* Stated task *
Print the lines below word for word, starting with the first one and stopping after the line that contains "Click the Raspberry".

* Data listing *
══════
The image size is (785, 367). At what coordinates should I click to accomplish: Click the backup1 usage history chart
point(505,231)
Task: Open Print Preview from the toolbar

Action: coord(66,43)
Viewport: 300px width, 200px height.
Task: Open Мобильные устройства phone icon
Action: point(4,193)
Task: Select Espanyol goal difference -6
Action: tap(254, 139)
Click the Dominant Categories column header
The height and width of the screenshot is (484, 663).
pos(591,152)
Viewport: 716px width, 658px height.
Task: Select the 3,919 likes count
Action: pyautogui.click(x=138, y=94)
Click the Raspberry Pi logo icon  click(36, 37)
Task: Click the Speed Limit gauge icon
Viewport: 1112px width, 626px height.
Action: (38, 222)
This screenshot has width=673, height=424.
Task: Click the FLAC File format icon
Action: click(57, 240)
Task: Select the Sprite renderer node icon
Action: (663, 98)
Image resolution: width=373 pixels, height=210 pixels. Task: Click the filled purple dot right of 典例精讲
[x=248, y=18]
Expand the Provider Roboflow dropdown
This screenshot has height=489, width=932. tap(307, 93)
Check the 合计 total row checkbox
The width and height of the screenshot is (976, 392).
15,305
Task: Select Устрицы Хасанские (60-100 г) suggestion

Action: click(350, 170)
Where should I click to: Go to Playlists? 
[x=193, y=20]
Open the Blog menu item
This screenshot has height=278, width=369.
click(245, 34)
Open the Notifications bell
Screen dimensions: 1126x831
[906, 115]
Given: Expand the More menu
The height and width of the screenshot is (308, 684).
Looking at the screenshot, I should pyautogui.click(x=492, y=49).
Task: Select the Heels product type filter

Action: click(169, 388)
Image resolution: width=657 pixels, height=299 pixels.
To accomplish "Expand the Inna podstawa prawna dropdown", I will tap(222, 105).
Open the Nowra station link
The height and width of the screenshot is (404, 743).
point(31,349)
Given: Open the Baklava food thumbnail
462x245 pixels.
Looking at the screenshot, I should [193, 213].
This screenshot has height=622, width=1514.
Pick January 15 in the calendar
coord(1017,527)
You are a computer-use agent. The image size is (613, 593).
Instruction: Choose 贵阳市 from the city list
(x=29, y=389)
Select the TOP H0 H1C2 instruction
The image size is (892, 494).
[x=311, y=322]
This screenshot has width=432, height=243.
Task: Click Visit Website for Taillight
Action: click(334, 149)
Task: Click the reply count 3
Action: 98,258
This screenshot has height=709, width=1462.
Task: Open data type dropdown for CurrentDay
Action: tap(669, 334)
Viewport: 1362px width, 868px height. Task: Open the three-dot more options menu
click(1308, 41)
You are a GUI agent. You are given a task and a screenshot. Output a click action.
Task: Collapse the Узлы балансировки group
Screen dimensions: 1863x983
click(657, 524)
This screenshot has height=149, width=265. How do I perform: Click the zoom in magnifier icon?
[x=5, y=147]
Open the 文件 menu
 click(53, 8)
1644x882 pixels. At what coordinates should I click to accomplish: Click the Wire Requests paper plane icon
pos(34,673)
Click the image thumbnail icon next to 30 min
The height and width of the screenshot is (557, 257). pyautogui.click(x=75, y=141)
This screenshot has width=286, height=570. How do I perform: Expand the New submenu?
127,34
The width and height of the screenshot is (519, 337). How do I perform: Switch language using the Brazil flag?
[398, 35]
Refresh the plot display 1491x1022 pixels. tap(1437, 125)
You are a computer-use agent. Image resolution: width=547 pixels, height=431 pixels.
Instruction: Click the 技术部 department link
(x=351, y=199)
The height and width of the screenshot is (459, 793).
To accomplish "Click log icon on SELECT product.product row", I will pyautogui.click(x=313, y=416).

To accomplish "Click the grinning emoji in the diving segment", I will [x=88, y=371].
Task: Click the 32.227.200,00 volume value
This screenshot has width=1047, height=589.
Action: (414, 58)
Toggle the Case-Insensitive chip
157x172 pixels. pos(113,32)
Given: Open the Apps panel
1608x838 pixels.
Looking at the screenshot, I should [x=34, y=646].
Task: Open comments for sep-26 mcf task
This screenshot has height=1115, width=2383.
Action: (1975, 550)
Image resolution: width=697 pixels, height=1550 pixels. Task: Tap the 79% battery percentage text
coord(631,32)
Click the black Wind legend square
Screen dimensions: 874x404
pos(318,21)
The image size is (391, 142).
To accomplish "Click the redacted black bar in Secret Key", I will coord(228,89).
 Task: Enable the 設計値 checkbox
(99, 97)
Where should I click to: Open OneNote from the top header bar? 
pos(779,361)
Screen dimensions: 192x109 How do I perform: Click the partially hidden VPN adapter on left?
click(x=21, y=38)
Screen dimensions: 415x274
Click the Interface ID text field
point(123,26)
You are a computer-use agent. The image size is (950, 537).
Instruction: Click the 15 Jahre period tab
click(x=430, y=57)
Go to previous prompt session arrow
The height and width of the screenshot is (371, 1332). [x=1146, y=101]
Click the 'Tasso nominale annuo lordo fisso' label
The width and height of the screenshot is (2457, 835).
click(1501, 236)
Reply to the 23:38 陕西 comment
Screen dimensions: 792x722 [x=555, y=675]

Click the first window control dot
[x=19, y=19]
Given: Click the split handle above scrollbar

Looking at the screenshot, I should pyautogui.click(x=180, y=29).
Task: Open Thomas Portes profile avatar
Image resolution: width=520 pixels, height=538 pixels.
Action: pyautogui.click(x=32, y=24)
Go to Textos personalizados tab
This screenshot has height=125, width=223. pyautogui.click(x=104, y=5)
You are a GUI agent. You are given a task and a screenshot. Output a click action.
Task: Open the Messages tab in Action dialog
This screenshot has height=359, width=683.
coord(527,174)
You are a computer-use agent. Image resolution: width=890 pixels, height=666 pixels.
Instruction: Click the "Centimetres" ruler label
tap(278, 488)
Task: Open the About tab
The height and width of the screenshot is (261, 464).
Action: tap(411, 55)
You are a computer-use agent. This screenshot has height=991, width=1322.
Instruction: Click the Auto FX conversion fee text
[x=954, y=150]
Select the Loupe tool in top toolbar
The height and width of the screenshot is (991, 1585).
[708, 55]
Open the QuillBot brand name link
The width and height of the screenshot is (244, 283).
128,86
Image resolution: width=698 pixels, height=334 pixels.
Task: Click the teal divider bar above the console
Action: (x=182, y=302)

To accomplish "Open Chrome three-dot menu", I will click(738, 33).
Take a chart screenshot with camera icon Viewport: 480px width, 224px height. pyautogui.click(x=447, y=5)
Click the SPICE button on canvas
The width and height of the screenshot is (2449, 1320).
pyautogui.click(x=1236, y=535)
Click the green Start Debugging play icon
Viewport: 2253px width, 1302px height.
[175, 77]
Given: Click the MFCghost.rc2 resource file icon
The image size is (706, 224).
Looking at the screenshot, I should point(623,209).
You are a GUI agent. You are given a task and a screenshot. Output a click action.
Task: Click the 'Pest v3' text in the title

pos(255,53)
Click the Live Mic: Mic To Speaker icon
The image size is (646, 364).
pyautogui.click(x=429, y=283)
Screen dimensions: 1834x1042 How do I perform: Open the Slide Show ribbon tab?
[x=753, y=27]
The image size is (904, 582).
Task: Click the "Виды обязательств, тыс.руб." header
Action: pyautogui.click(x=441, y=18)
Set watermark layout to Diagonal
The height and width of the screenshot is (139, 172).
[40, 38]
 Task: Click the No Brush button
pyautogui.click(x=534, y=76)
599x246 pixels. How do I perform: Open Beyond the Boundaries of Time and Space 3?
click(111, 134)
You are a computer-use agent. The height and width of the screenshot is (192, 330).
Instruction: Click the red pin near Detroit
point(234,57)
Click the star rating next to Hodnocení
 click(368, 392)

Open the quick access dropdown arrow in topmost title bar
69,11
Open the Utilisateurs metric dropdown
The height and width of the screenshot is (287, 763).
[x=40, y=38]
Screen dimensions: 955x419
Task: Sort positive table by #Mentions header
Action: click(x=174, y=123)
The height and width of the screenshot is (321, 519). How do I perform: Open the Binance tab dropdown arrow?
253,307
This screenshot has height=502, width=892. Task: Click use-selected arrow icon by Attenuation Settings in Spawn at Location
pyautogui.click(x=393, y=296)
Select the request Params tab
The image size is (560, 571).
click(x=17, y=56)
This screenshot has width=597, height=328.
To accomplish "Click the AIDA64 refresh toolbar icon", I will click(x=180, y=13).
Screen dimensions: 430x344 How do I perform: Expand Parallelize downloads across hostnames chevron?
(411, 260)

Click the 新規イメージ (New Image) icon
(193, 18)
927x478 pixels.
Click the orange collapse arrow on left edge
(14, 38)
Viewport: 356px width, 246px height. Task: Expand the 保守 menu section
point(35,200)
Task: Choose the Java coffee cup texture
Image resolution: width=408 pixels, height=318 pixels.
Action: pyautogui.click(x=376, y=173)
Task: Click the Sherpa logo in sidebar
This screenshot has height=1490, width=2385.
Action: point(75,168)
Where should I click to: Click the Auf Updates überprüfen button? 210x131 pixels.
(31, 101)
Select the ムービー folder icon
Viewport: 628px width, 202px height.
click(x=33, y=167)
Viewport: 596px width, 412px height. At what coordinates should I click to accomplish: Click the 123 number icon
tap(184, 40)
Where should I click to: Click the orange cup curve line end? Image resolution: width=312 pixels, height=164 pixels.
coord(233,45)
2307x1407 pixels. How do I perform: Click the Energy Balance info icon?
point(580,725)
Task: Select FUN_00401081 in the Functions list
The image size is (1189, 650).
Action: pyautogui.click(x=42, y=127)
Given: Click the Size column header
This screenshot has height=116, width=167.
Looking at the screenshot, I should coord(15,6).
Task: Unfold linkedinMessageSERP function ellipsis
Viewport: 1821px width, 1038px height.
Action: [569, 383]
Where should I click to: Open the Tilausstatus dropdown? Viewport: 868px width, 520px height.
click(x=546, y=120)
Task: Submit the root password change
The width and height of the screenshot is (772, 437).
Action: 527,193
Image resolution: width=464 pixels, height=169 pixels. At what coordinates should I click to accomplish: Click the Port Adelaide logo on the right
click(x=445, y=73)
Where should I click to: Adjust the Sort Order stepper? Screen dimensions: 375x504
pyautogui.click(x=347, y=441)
══════
* Response to the task *
The image size is (785, 367). At what coordinates should I click to accomplish: Click the backup1 usage history chart
point(505,231)
Task: Open Print Preview from the toolbar

Action: coord(66,43)
Viewport: 300px width, 200px height.
Task: Open Мобильные устройства phone icon
Action: point(4,193)
Task: Select Espanyol goal difference -6
Action: tap(254, 139)
Click the Dominant Categories column header
The height and width of the screenshot is (484, 663).
pos(591,152)
Viewport: 716px width, 658px height.
Task: Select the 3,919 likes count
Action: pyautogui.click(x=138, y=94)
Click the Raspberry Pi logo icon  click(36, 37)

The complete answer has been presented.